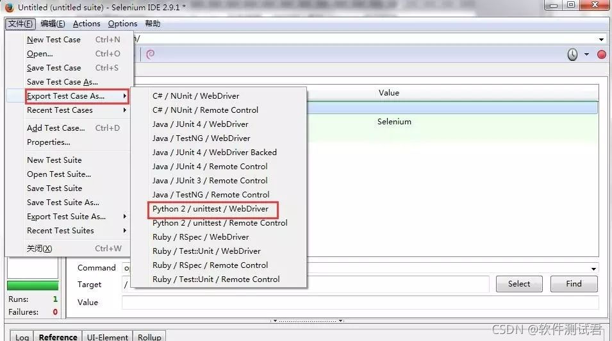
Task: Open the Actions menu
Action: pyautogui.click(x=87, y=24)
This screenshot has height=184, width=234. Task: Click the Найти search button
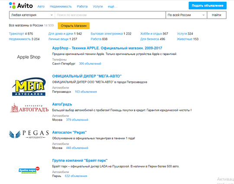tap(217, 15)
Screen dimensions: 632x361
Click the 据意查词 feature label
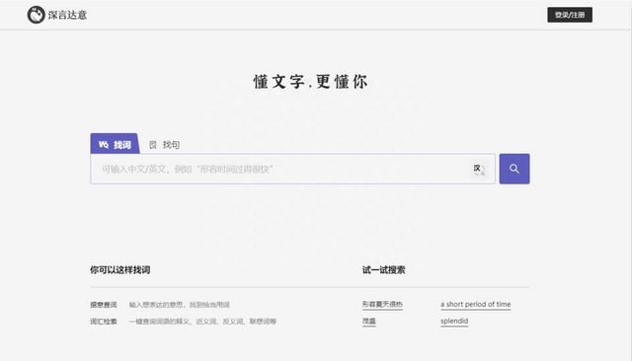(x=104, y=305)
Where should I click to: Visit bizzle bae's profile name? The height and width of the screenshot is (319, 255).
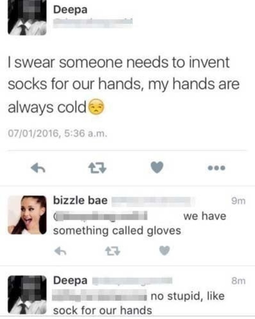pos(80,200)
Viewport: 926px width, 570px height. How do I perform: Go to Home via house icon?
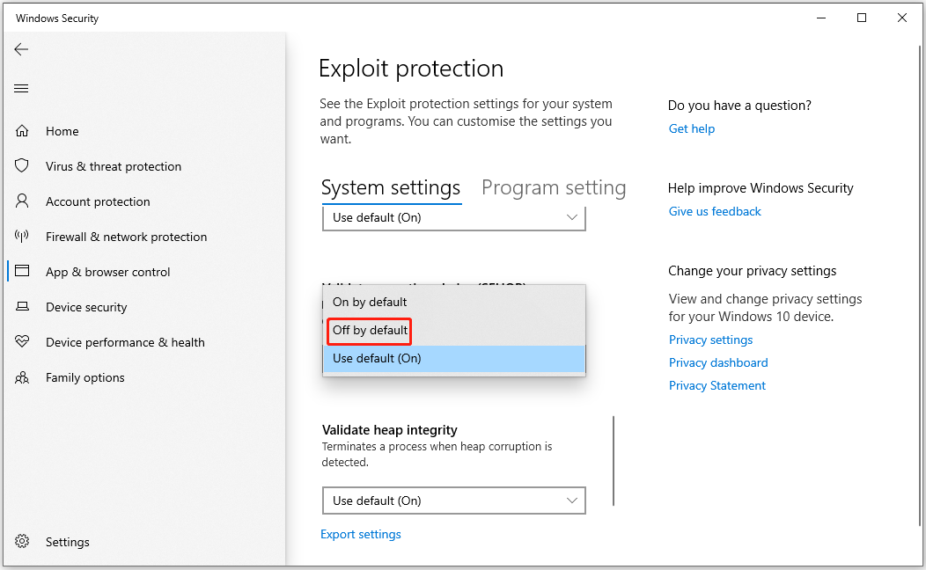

Your objective - Please copy out the data from the line that contains "Where should I" through the end of the data, both ends included. Leave the pictures out.

Result -
Where should I click to: Visit bizzle bae's profile name? The height and width of the screenshot is (319, 255).
pos(80,200)
Viewport: 926px width, 570px height. How do I perform: Go to Home via house icon?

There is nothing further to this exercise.